**DATASET**
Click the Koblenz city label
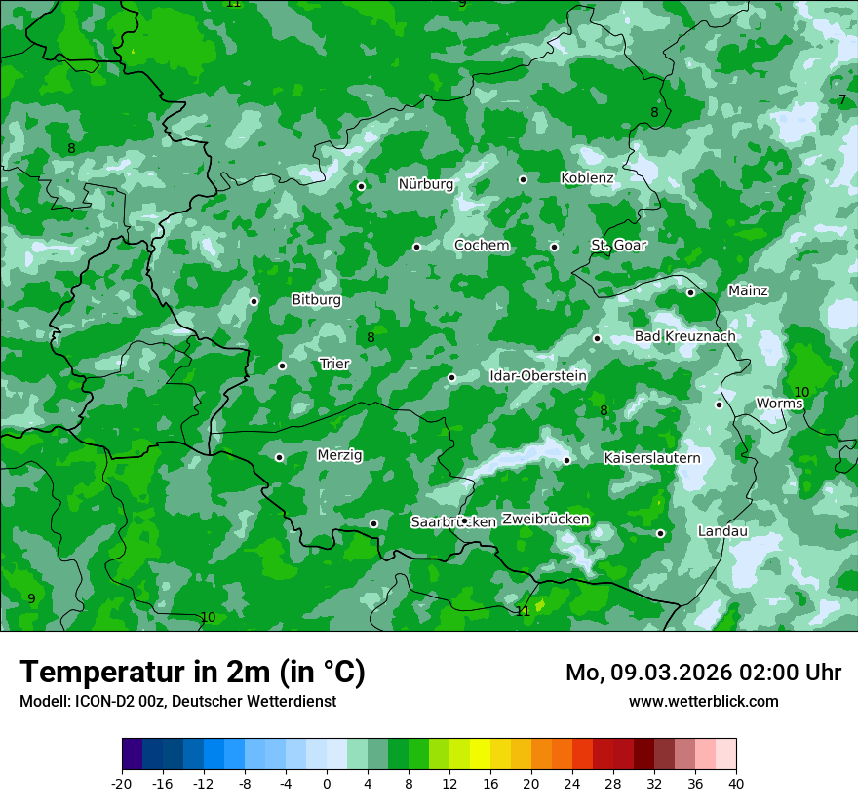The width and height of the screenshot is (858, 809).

* * *

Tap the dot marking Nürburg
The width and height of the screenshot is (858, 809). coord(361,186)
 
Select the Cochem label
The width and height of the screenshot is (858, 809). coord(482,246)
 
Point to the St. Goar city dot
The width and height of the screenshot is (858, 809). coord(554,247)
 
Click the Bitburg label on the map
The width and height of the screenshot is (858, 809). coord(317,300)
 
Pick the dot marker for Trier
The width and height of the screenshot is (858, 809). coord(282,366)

==

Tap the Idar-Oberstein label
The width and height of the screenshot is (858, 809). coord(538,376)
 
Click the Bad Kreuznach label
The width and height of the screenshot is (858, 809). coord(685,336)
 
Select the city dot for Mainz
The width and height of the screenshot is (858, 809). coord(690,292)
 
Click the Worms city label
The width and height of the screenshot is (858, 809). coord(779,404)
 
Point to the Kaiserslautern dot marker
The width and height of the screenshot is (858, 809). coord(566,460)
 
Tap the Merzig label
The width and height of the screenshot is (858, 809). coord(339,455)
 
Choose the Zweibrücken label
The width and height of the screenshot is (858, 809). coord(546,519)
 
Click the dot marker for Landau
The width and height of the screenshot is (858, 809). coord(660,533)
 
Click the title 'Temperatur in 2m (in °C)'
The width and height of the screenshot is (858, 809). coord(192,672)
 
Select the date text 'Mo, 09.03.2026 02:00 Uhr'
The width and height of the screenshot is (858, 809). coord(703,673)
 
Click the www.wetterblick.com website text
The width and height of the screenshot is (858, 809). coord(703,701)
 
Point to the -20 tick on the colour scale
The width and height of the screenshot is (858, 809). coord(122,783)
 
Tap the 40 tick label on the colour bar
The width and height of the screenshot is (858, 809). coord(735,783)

**GIVEN TASK**
Convert the lines in the rows above, starting at the line containing "Click the Bad Kreuznach label" and ending at the line containing "(858, 809). coord(779,404)", into a JSON list of strings with one string per line. Leave out blank lines.

**RESULT OF THE TASK**
[
  "Click the Bad Kreuznach label",
  "The width and height of the screenshot is (858, 809). coord(685,336)",
  "Select the city dot for Mainz",
  "The width and height of the screenshot is (858, 809). coord(690,292)",
  "Click the Worms city label",
  "The width and height of the screenshot is (858, 809). coord(779,404)"
]